__Exercise set__
1. From "Dr. Luis Navarro, Director" to "and venous circulation.", reproduce the pregnancy circulation tips with "second heart" swapped for "calf pump".
2. Extend the pregnancy circulation tips by writing on from the final sentence shown.
-- Passage follows --
Circulation Tips For New Moms-To-Be
At some point during their pregnancy, many women notice bulky bluish veins popping up on their legs. As your uterus grows, more pressure is put on your veins and it becomes harder for the blood circulation to leave your legs. Cold weather and being on your feet all day could also contribute to poor circulation. Varicose veins particularly affect women where it runs in their family.
Dr. Luis Navarro, Director of The Vein Treatment Center, has provided us with a few tips for new moms-to-be to help optimize blood circulation during pregnancy.
Tips to prevent or decrease varicose veins:
Get regular exercise. Any type of exercise that strengthens the "second heart" - the muscles of the calf and foot – is beneficial. Exercise for at least 30 minutes a day, 3 times a week. Suggested activities for pregnant women include walking and swimming. After baby is born add running and bicycling to your exercise rotation.
Wear graduated compression stockings. Compression stockings act like an added layer of muscle, aiding the performance of the "second heart" and venous circulation.
-- Passage concluded --
-- Record set follows --
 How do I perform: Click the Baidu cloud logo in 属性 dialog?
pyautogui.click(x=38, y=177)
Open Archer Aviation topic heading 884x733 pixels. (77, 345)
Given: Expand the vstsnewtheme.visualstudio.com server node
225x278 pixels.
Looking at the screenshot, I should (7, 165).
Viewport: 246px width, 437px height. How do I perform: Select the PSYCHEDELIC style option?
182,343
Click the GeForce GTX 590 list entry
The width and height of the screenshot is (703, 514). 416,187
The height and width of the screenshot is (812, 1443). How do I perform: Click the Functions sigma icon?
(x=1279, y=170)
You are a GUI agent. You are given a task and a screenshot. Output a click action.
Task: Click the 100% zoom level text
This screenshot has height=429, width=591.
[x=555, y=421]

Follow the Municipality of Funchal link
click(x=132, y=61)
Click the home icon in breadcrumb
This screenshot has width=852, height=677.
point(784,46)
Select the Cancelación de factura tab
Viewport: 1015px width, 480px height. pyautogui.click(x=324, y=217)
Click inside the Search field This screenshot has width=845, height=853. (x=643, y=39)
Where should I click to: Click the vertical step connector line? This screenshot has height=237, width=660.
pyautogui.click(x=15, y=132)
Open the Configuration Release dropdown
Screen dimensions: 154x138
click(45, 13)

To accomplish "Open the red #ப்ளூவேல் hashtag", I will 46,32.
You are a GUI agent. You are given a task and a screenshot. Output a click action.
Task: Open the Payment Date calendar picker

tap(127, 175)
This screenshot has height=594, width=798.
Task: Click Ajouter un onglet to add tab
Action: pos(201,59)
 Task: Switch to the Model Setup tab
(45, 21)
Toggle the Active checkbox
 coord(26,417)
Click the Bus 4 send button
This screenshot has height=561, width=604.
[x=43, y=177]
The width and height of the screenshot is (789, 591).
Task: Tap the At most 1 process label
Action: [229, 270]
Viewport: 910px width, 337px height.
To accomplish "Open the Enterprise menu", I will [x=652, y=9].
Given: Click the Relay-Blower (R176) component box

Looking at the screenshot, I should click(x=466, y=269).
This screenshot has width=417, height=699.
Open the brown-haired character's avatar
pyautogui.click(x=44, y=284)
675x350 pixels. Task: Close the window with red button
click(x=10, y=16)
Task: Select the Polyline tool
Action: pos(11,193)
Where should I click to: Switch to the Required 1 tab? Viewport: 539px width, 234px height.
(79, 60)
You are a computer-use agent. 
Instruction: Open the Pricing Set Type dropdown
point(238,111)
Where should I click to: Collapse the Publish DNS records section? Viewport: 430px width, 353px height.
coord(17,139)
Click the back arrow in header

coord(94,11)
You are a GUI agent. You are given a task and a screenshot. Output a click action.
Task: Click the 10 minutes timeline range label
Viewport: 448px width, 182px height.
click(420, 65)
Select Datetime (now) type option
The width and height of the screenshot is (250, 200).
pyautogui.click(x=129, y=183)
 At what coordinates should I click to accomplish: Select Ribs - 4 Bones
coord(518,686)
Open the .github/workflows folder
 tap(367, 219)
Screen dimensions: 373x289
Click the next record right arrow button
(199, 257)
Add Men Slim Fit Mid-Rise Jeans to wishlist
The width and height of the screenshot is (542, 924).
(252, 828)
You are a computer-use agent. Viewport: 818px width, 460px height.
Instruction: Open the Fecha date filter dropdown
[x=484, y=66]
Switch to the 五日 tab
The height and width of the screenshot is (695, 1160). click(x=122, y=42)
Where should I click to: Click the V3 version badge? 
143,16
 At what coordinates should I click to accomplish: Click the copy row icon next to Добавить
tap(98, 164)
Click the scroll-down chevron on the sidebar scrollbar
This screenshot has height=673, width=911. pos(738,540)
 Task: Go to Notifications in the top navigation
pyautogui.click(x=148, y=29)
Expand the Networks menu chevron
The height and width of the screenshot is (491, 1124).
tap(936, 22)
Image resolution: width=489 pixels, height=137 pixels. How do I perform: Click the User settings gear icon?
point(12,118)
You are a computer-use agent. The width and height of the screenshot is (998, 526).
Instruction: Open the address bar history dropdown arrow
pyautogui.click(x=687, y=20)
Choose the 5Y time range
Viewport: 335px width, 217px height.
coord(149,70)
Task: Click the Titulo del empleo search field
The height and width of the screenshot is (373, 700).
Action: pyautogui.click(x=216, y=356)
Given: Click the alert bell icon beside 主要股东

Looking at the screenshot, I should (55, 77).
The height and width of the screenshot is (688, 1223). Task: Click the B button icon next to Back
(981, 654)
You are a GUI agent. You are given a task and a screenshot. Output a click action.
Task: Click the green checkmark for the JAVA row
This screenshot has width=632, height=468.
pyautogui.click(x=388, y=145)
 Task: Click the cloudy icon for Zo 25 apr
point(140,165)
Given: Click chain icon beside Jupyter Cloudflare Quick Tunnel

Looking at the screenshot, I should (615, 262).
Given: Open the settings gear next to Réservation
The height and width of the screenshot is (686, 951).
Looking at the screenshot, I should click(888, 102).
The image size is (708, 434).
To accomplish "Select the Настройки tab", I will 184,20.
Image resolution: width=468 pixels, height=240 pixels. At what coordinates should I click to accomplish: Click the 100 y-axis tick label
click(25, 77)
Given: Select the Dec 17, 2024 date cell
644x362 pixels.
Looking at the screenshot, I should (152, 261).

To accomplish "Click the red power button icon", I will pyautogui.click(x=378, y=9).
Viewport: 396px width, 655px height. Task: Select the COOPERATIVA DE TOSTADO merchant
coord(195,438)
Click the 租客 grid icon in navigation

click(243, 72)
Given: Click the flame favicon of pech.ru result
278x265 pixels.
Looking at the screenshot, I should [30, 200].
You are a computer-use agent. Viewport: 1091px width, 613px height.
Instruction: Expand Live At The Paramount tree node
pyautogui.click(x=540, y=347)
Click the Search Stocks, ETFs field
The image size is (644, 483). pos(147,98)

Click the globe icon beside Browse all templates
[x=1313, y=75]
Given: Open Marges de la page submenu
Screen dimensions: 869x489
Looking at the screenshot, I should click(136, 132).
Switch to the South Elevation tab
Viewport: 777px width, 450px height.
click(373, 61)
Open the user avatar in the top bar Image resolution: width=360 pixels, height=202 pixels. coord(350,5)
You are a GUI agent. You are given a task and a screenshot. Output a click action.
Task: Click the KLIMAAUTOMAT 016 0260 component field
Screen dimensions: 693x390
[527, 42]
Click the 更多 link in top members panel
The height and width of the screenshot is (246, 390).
-- Record set concluded --
__Exercise results__
1.
Dr. Luis Navarro, Director of The Vein Treatment Center, has provided us with a few tips for new moms-to-be to help optimize blood circulation during pregnancy.
Tips to prevent or decrease varicose veins:
Get regular exercise. Any type of exercise that strengthens the "calf pump" - the muscles of the calf and foot – is beneficial. Exercise for at least 30 minutes a day, 3 times a week. Suggested activities for pregnant women include walking and swimming. After baby is born add running and bicycling to your exercise rotation.
Wear graduated compression stockings. Compression stockings act like an added layer of muscle, aiding the performance of the "calf pump" and venous circulation.

2.
Avoid prolonged periods of sitting and standing. Rotate your ankles and feet whenever possible, walk for at least 10 minutes every hour, and point and flex your toes to promote leg vein circulation. If you’re on bed rest during a portion of your pregnancy, make sure to still occasionally move your feet to help circulation.
Elevate your feet. Raise your feet 6 to 12 inches above your heart whenever possible to assist circulation.
Eat a high fiber and low salt diet. Salt retains water and constipation (a common pregnancy symptom) puts pressure on the venous system.
Maintain an appropriate body weight for your frame. Obesity can strain the circulatory system. While loosing weight during pregnancy is not advised, work with your doctor to make sure you are gaining the appropriate amount of weight throughout the duration of your pregnancy.
Wear loose-fitting clothing. Tight garments can restrict the flow of blood to and from the legs. Most maternity clothes have some give and room to grow in the construction so you can find a stylish option that will still show off your shape without being too tight.
Avoid crossing your legs. Leg crossing constricts veins and increases venous pressure. As your belly continues to grow, this position might not be comfortable for you anyways.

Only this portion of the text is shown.